(Task details):
Turn every line of the items below into a JSON list of strings, one string per line, leaving out blank lines.

═════ Source data ═════

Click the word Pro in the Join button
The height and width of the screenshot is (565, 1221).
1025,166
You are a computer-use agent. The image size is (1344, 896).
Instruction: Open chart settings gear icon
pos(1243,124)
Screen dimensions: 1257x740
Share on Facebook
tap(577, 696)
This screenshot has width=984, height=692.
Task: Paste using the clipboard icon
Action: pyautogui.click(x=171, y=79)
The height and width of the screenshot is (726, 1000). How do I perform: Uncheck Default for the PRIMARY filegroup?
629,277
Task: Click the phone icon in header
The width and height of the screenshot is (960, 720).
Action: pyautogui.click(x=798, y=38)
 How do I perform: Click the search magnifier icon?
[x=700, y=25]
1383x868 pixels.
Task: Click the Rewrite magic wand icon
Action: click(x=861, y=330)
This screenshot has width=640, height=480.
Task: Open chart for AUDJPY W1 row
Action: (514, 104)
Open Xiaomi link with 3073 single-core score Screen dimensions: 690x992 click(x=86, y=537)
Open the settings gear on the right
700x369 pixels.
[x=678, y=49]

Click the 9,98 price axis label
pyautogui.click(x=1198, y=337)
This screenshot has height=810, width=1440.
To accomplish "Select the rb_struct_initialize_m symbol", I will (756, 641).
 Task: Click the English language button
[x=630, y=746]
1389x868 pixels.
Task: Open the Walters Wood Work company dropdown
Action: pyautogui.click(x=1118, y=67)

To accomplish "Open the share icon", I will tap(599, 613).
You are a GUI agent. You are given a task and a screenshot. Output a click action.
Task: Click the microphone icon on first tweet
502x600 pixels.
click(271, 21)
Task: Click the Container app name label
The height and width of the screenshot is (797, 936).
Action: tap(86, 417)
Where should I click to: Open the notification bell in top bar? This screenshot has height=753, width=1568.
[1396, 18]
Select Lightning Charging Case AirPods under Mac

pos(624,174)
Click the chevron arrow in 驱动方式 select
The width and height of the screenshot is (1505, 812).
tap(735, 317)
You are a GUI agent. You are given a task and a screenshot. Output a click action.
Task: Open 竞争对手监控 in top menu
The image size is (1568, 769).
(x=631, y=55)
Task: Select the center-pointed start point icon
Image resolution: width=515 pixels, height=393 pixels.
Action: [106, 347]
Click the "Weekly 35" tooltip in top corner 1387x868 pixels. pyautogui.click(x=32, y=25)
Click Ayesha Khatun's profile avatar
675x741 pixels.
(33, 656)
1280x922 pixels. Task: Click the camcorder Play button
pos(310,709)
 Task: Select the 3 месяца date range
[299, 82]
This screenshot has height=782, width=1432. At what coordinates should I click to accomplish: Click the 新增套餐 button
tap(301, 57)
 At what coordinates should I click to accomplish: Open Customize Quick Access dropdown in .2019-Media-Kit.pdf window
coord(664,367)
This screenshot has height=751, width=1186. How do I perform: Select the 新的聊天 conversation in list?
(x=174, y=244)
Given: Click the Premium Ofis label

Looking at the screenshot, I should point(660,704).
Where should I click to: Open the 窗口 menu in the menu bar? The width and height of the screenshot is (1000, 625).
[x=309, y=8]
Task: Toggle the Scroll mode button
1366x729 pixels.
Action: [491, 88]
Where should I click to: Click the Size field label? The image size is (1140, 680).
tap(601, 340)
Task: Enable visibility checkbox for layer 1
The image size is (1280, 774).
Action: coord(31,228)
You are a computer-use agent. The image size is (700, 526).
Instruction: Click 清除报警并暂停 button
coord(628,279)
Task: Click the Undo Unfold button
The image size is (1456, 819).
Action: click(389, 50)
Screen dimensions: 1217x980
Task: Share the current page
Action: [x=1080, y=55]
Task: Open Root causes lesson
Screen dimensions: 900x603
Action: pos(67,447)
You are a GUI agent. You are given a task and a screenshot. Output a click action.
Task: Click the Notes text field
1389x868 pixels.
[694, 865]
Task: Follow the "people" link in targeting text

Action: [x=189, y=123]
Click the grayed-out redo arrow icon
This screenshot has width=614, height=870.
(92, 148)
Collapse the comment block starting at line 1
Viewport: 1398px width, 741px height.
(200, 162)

═════

(Completed task):
[
  "Click the word Pro in the Join button",
  "The height and width of the screenshot is (565, 1221).",
  "1025,166",
  "You are a computer-use agent. The image size is (1344, 896).",
  "Instruction: Open chart settings gear icon",
  "pos(1243,124)",
  "Screen dimensions: 1257x740",
  "Share on Facebook",
  "tap(577, 696)",
  "This screenshot has width=984, height=692.",
  "Task: Paste using the clipboard icon",
  "Action: pyautogui.click(x=171, y=79)",
  "The height and width of the screenshot is (726, 1000). How do I perform: Uncheck Default for the PRIMARY filegroup?",
  "629,277",
  "Task: Click the phone icon in header",
  "The width and height of the screenshot is (960, 720).",
  "Action: pyautogui.click(x=798, y=38)",
  " How do I perform: Click the search magnifier icon?",
  "[x=700, y=25]",
  "1383x868 pixels.",
  "Task: Click the Rewrite magic wand icon",
  "Action: click(x=861, y=330)",
  "This screenshot has width=640, height=480.",
  "Task: Open chart for AUDJPY W1 row",
  "Action: (514, 104)",
  "Open Xiaomi link with 3073 single-core score Screen dimensions: 690x992 click(x=86, y=537)",
  "Open the settings gear on the right",
  "700x369 pixels.",
  "[x=678, y=49]",
  "Click the 9,98 price axis label",
  "pyautogui.click(x=1198, y=337)",
  "This screenshot has height=810, width=1440.",
  "To accomplish \"Select the rb_struct_initialize_m symbol\", I will (756, 641).",
  " Task: Click the English language button",
  "[x=630, y=746]",
  "1389x868 pixels.",
  "Task: Open the Walters Wood Work company dropdown",
  "Action: pyautogui.click(x=1118, y=67)",
  "To accomplish \"Open the share icon\", I will tap(599, 613).",
  "You are a GUI agent. You are given a task and a screenshot. Output a click action.",
  "Task: Click the microphone icon on first tweet",
  "502x600 pixels.",
  "click(271, 21)",
  "Task: Click the Container app name label",
  "The height and width of the screenshot is (797, 936).",
  "Action: tap(86, 417)",
  "Where should I click to: Open the notification bell in top bar? This screenshot has height=753, width=1568.",
  "[1396, 18]",
  "Select Lightning Charging Case AirPods under Mac",
  "pos(624,174)",
  "Click the chevron arrow in 驱动方式 select",
  "The width and height of the screenshot is (1505, 812).",
  "tap(735, 317)",
  "You are a GUI agent. You are given a task and a screenshot. Output a click action.",
  "Task: Open 竞争对手监控 in top menu",
  "The image size is (1568, 769).",
  "(x=631, y=55)",
  "Task: Select the center-pointed start point icon",
  "Image resolution: width=515 pixels, height=393 pixels.",
  "Action: [106, 347]",
  "Click the \"Weekly 35\" tooltip in top corner 1387x868 pixels. pyautogui.click(x=32, y=25)",
  "Click Ayesha Khatun's profile avatar",
  "675x741 pixels.",
  "(33, 656)",
  "1280x922 pixels. Task: Click the camcorder Play button",
  "pos(310,709)",
  " Task: Select the 3 месяца date range",
  "[299, 82]",
  "This screenshot has height=782, width=1432. At what coordinates should I click to accomplish: Click the 新增套餐 button",
  "tap(301, 57)",
  " At what coordinates should I click to accomplish: Open Customize Quick Access dropdown in .2019-Media-Kit.pdf window",
  "coord(664,367)",
  "This screenshot has height=751, width=1186. How do I perform: Select the 新的聊天 conversation in list?",
  "(x=174, y=244)",
  "Given: Click the Premium Ofis label",
  "Looking at the screenshot, I should point(660,704).",
  "Where should I click to: Open the 窗口 menu in the menu bar? The width and height of the screenshot is (1000, 625).",
  "[x=309, y=8]",
  "Task: Toggle the Scroll mode button",
  "1366x729 pixels.",
  "Action: [491, 88]",
  "Where should I click to: Click the Size field label? The image size is (1140, 680).",
  "tap(601, 340)",
  "Task: Enable visibility checkbox for layer 1",
  "The image size is (1280, 774).",
  "Action: coord(31,228)",
  "You are a computer-use agent. The image size is (700, 526).",
  "Instruction: Click 清除报警并暂停 button",
  "coord(628,279)",
  "Task: Click the Undo Unfold button",
  "The image size is (1456, 819).",
  "Action: click(389, 50)",
  "Screen dimensions: 1217x980",
  "Task: Share the current page",
  "Action: [x=1080, y=55]",
  "Task: Open Root causes lesson",
  "Screen dimensions: 900x603",
  "Action: pos(67,447)",
  "You are a GUI agent. You are given a task and a screenshot. Output a click action.",
  "Task: Click the Notes text field",
  "1389x868 pixels.",
  "[694, 865]",
  "Task: Follow the \"people\" link in targeting text",
  "Action: [x=189, y=123]",
  "Click the grayed-out redo arrow icon",
  "This screenshot has width=614, height=870.",
  "(92, 148)",
  "Collapse the comment block starting at line 1",
  "Viewport: 1398px width, 741px height.",
  "(200, 162)"
]